PREDATORS sneak peek footage is ambiguous but reassuring

PREDATORS sneak peek footage is ambiguous but reassuring

Mar 15

Robert Rodriguez is a name that can pull bucks. Nimrod Antal is not. Some people still think Peter Jackson directed District 9, because his name is the only one they recognise from the poster, but, as with Rodriguez on the Predators reboot, he just served as a producer, a kind of godfather and lightning rod for cash. So having Robert Rodriguez introduce the new sneak peek footage of Predators is a little odd — why isn’t the director allowed to hype us up about his own vision? Regardless of this confusing switcheroo, the recently released sneak peek provides our first glimpse of the reboot, and the important question is: how does it look?

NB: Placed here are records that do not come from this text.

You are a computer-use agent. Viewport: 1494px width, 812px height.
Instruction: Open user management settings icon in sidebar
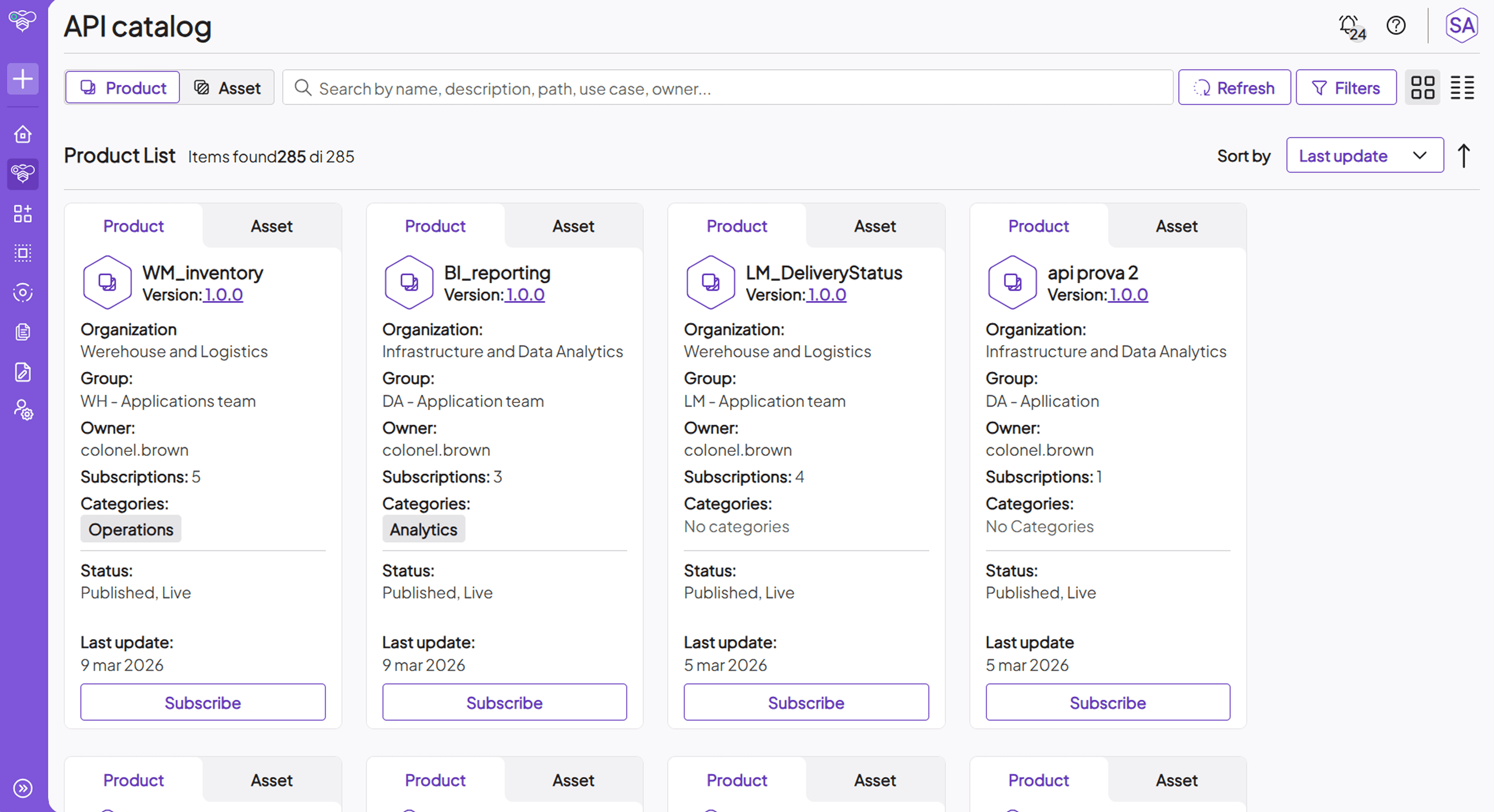tap(22, 412)
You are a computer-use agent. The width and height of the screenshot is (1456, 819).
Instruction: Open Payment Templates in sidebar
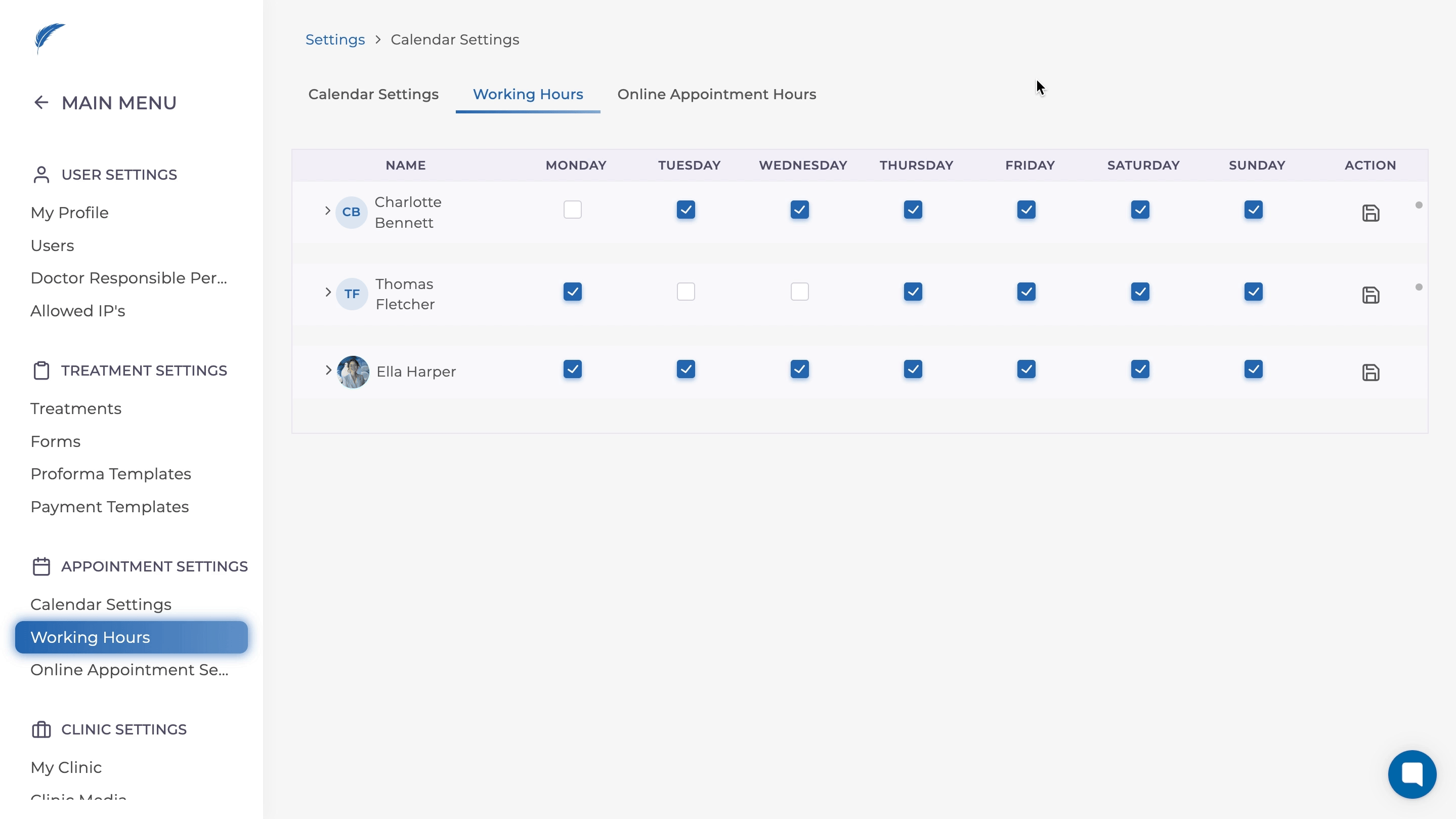pyautogui.click(x=110, y=507)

The teaser spends as much time showing behind-the-scenes footage and interviews with Rodriguez as it does actual footage from the film. I’m hoping it’s still early days and the film hasn’t been properly processed and graded, because it all looks a little flat and desaturated, but otherwise it looks pretty solid. We get a few glimpses of the cast looking grim and surly (never frightened, of course), a couple of super-fast shots of the Predator/s themselves, and so forth. What we don’t get is any semblence of character or plot. There’s some cliche about “What’s the last thing you remember?” “Falling” and something about the planet being a game reserve, and the humans being the game, but they’re just the kind of macho one-liners you’d throw into a teaser like this. They don’t actually demonstrate characters in any meaningful light, so I guess we’ll have to wait till an actual trailer is released till we get our first insights into the folk chosen to be hunted by the universe’s ultimate hunters.

Rodriguez speaks briefly about the direction the film is taking, claiming that he wants Predators not to feel like the fifth or six film in a franchise, but the first. This is a strange and unique form of reboot we are quickly becoming accustomed to, where everything but a character is removed from a movie to kickstart a new series. If any franchise needs this treatment, though, it’s Predators, so I’m willing to take Rodriguez at his word on this one. Rodriguez also seems keen to please fans of the franchise, but at the same time wants his production to take on a life of its own. I’m not overly fond of fan-service, which is the greatest height of quality the two Alien vs Predator films ever aspired to, so I’m hoping the final cut of Predators leans more towards taking on a life of its own, rather than focusing on appeasing the fickle and nagging fans that crowd the internet like so many buzzing flies on a bloated corpse.

For some reason I was excited to click play on this teaser. Similar to the Apes situation, the only good film in the Predator franchise is the first, and I’m eager to see the last twenty years of sub-par filmmaking get swept under the rug once and for all. The cast of the reboot is solid — Adrien Brody, Laurence Fishburne, Danny Trejo (and Topher Grace, but let’s hope he’s the whiney, useless schmuck that dies first, shall we?) — and Robert Rodriguez is known for having the balls and the talent to get his movies made however he wants, and this all bodes well for the Predators reboot. Just as long as nobody mentions a helicopter or drawls “If it bleeds, we can kill it.” There’s some things you just don’t touch, and Arnie is one of them.